» **Instructions for the task**: A faithful copy of each record is required, minus the images.

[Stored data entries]
★ ★ ★ ★ ★ ★ ★

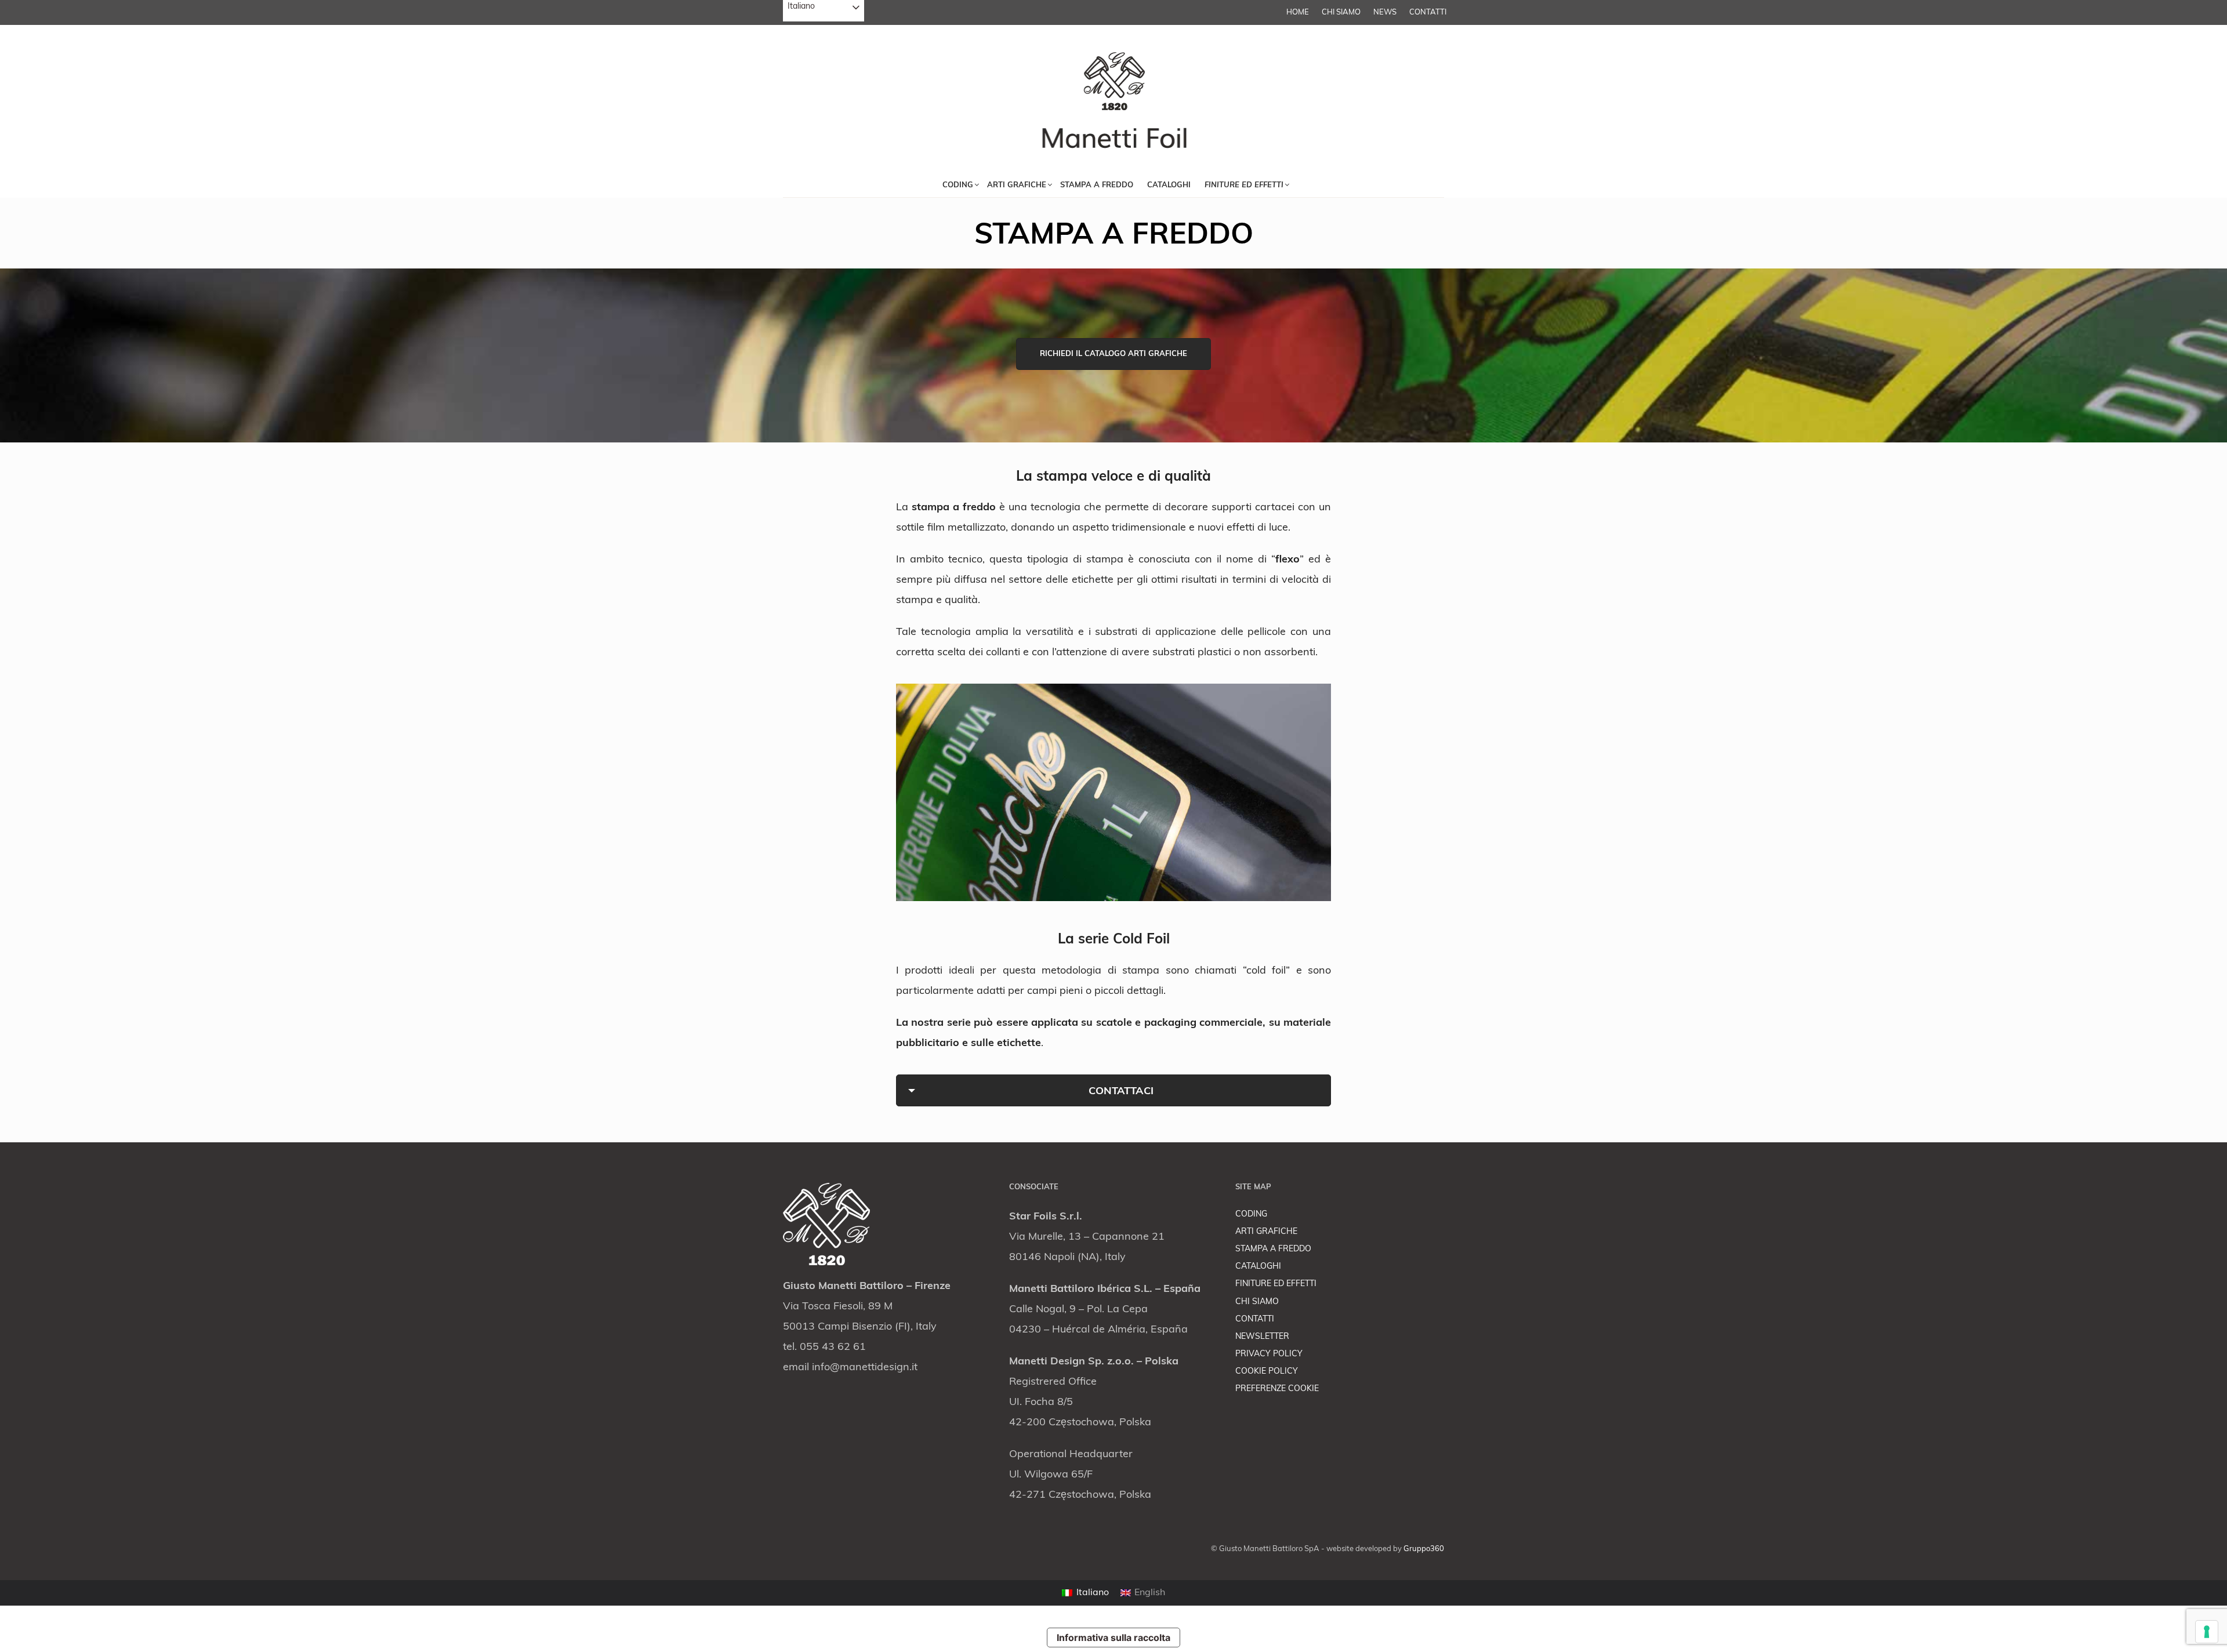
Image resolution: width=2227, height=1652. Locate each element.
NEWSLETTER (1262, 1337)
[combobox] (823, 10)
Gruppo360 (1423, 1549)
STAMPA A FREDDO (1273, 1249)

★ ★ ★ ★ ★ ★ ★

» **Written answer**:
Image resolution: width=2227, height=1652. Locate each element.
NEWSLETTER (1262, 1337)
[combobox] (823, 10)
Gruppo360 (1423, 1549)
STAMPA A FREDDO (1273, 1249)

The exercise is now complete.